Penguin-inspired design cuts ice build-up on electric wires and wind turbines
Image credit: Pixabay
Taking inspiration from the feathers of penguin wings, researchers have developed a chemical-free solution to ice build-up on electric wires, wind turbines and possibly even aircraft wings.
Ice build-up can cause immense damage to infrastructure and lead to blackouts in some of the worst cases.
Whether it is on wind turbines, electric towers, drones, or aeroplane wings, dealing with the problem typically depends on techniques that are time-consuming, costly and use a lot of energy, along with various chemicals.
A team of researchers from McGill University in Canada believe they have found a promising new way of dealing with the problem after studying the wings of Gentoo penguins who swim in the ice-cold waters of the south polar region, with pelts that remain ice-free even when the outer surface temperature is well below freezing.
“We initially explored the qualities of the lotus leaf, which is very good at shedding water but proved less effective at shedding ice,” said associate professor Anne Kietzig, who has been looking for a solution for close to a decade.
“It was only when we started investigating the qualities of penguin feathers that we discovered a material found in nature that was able to shed both water and ice.”
The microstructure of a penguin feather (displayed above) is composed of barbs and barbules that branch off the feather’s central stem with ‘hooks’ that serve to attach individual feather hairs together into a mat.
The right of the image shows a stainless-steel wire cloth that the researchers decorated with nanogrooves that copy the hierarchy of the penguin feather structure.

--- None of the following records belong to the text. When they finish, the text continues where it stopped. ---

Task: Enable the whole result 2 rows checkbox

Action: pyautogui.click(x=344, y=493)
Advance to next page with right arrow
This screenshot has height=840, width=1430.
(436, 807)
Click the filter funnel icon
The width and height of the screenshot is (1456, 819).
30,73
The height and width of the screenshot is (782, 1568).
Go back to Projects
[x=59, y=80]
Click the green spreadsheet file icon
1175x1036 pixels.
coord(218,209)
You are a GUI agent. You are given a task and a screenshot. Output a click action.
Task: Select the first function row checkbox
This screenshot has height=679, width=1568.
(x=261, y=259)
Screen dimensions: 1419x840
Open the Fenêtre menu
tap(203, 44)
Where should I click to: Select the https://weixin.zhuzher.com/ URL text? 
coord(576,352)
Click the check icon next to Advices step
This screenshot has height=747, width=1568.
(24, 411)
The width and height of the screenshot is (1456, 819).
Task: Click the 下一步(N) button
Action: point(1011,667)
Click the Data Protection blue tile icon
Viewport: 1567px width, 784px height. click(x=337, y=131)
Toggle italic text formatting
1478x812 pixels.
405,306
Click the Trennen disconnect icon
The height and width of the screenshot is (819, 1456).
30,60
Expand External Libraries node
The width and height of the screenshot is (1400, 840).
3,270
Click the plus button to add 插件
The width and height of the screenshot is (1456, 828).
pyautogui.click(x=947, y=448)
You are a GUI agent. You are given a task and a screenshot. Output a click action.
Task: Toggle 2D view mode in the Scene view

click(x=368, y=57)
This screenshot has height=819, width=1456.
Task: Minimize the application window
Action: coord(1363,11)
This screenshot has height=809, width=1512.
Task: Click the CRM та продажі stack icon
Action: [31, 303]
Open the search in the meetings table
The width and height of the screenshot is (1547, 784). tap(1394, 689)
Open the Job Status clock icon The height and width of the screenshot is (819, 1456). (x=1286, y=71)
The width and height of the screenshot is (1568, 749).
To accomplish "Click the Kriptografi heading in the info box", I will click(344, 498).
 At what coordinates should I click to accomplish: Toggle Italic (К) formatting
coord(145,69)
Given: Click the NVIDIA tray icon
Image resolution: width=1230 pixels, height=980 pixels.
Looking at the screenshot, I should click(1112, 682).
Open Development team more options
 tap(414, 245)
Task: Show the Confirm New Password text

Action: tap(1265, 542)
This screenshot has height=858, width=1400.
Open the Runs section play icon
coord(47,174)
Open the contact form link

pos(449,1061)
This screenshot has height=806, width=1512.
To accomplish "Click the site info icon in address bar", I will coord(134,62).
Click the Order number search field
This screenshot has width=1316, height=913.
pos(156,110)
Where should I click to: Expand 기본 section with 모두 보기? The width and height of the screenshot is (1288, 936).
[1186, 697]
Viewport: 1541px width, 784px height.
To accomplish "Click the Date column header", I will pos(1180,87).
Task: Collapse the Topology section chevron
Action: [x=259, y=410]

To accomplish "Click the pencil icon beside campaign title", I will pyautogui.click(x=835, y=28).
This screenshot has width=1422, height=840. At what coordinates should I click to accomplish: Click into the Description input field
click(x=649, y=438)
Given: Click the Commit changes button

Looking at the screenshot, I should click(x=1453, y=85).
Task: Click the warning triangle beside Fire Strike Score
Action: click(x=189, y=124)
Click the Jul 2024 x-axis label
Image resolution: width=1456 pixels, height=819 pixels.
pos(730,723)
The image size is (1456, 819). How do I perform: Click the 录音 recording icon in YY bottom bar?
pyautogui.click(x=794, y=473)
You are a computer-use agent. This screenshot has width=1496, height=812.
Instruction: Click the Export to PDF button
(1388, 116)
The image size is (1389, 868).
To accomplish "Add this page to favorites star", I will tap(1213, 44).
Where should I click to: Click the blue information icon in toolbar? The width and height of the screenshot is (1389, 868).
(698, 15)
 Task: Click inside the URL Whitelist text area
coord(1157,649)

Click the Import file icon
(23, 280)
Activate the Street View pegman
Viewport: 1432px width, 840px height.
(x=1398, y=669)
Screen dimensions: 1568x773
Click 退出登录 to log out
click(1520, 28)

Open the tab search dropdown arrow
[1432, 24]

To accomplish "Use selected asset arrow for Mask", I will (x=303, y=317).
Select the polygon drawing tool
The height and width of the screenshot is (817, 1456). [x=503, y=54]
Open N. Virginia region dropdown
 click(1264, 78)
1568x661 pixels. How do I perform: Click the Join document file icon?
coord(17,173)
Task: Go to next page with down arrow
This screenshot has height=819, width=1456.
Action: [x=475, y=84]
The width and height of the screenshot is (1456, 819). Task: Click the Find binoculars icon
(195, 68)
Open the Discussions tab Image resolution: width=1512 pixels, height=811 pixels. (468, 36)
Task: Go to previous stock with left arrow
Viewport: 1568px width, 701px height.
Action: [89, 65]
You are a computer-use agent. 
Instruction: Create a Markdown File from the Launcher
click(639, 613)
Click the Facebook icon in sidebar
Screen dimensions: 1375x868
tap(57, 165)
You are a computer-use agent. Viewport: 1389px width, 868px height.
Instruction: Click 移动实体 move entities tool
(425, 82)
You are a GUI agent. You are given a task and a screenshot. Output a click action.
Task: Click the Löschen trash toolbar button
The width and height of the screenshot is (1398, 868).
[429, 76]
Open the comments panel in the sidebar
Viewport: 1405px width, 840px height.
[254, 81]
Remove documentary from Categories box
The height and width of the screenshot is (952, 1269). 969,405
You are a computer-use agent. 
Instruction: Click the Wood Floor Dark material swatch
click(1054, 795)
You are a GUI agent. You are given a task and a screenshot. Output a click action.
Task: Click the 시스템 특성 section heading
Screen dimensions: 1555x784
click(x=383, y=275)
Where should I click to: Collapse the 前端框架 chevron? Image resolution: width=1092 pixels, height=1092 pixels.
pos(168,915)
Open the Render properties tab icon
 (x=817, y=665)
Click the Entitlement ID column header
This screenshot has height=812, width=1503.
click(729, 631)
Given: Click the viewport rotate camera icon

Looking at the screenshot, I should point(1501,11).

“We found that the hierarchical arrangement of the feathers themselves provides water-shedding qualities, while their barbed surfaces lower the adhesion of ice,” said Michael Wood, one of the co-authors of the research. “We were able to replicate these combined effects through a laser-machined woven wire mesh.”
Kietzig explained: “It may seem counter-intuitive, but the key to ice shedding is all the pores of the mesh which draw water in under freezing conditions. The water in these pores is the last to freeze, creating cracks when it expands, much like you see in the ice cube trays in your freezer. We need such little force to remove ice from our meshes because the crack in each of these pores easily snakes along the surface of those woven wires.”
The researchers carried out wind-tunnel testing of surfaces covered by the steel mesh and found that the treatment was 95 per cent more effective at resisting ice build-up than an unenveloped sheet of polished stainless steel. Because there are no chemical treatments involved, the new approach provides a potentially maintenance-free solution to ice build-up on wind turbines, electric towers and power lines as well as drones.
“Given the number of regulations in place in passenger aviation and the risks involved, it is unlikely that airplane wings will ever be simply wrapped in metal mesh,” adds Kietzig.
“It is, possible, however, that the surface of plane wings may one day incorporate the kind of texture that we are exploring, and that de-icing will occur thanks to a combination of traditional de-icing techniques working in concert in wing surfaces that incorporate surface texture inspired by penguin wings.”